A new era for charting customer journeys
To piece together the customer journey in this new era, clients are taking to data clean rooms that facilitate the secure and private interaction between streams of customer and partner data. In sectors such as retail, this is allowing major supermarkets and international fast-moving consumer goods firms to build on data insights, but without handing over sensitive information. The same tools mean that media firms, for example, can make a compelling case to potential advertizers without compromising the privacy of their subscribers.
In 2021, Disney announced a collaboration with Infosum, Snowflake and Habu that allowed clients to benefit from the media giant’s proprietary audience graph (a dynamic dataset that helps advertizers find segments from pasta-lovers to ice hockey fans) within a cloud-based walled garden. Using the tool, potential advertisers can gather “a more accurate understanding of consumer engagement and outcomes,” according to reports provided at the launch of the service.
Overlapping interests
Speaking at Beet Retreat (a gathering of high-level media executives held in Santa Monica), Laura Nelson – senior vice president of ad products and enablement at Disney – gave a bit more detail on what this entails. By leveraging a shared media database, customers can compare their instance with Disney’s instance to gauge audience overlap, with the whole process taking place within the ‘safe space’ of the data clean room.

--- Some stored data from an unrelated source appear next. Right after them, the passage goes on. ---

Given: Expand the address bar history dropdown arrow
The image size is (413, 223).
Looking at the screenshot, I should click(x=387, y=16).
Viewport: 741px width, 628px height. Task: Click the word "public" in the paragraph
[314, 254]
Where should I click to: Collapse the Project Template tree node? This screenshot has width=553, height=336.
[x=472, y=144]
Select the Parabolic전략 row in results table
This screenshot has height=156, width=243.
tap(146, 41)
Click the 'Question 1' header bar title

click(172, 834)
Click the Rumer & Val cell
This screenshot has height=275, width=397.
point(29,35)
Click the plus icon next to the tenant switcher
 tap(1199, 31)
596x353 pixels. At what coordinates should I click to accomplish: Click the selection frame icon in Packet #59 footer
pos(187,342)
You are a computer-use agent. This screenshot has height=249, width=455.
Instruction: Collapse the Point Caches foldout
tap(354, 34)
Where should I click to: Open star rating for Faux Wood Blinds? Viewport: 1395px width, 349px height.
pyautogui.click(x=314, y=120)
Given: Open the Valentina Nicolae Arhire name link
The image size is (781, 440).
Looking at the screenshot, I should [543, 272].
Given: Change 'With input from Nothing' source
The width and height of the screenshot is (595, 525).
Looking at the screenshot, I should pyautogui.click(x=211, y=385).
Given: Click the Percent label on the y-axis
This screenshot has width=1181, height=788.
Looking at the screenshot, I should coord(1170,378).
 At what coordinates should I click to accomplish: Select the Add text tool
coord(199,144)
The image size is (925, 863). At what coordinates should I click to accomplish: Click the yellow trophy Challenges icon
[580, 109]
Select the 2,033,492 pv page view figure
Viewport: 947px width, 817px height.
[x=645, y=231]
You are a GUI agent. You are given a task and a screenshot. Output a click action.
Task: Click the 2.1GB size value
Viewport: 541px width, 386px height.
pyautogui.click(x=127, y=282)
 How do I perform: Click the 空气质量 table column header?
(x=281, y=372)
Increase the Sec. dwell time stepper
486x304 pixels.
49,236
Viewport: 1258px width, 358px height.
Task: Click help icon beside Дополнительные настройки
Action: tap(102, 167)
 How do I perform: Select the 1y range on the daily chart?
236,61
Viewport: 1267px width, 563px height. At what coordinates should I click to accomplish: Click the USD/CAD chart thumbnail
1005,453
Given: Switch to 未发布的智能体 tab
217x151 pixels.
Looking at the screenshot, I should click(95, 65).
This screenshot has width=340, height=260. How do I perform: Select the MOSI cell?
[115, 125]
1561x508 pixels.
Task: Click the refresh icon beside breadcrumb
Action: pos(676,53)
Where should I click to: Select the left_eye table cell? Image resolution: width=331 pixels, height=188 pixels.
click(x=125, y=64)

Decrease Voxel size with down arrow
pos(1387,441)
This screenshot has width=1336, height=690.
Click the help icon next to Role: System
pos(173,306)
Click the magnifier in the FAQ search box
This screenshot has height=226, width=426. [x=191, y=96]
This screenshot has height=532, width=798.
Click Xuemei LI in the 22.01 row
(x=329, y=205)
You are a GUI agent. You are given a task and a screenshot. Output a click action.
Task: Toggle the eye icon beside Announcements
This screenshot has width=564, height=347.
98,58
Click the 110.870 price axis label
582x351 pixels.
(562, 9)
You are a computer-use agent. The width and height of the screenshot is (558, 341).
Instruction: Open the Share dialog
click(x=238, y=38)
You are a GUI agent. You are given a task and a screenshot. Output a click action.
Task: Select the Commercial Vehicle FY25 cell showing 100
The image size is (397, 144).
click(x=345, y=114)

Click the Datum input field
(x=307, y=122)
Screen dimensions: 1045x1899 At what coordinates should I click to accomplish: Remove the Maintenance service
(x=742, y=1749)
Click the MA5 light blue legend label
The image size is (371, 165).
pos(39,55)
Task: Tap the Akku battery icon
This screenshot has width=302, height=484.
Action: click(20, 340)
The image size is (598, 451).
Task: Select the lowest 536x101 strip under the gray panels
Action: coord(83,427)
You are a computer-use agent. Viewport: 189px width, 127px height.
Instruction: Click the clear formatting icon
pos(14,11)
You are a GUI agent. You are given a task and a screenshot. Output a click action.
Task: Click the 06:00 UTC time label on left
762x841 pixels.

Data clean rooms are on the rise, but many unknowns remain. Disney’s Nelson points out it was important for the US firm to work with multiple partners as it beta-tested its cleanroom to bolster its understanding of what the top features should be. In turn, this knowledge then fed into the next phases of the project to help prioritize development on the platform. And it’s not just media companies that are experimenting with the concept. Financial services providers are watching keenly too as they seek to explore use cases with their customers in a digital environment that protects everyone’s data assets.
Staying local
To keep everything local, data warehousing company Snowflake – which you’ll remember as being part of the Disney collaboration – now has a number of identity resolution services that run natively on its cloud platform. This means that users can fix issues in their data within their own environment without having to move the data anywhere else, which is a boon for privacy. The data from all partners is assigned identity numbers, which allows it to be compared, but (crucially) without bringing any PII into the room. And – as has hopefully now become clear – the process enables valuable insights such identifying the size of the overlap between subscribers and customers to help a potential advertiser to determine whether a publisher’s platform is the right match for them.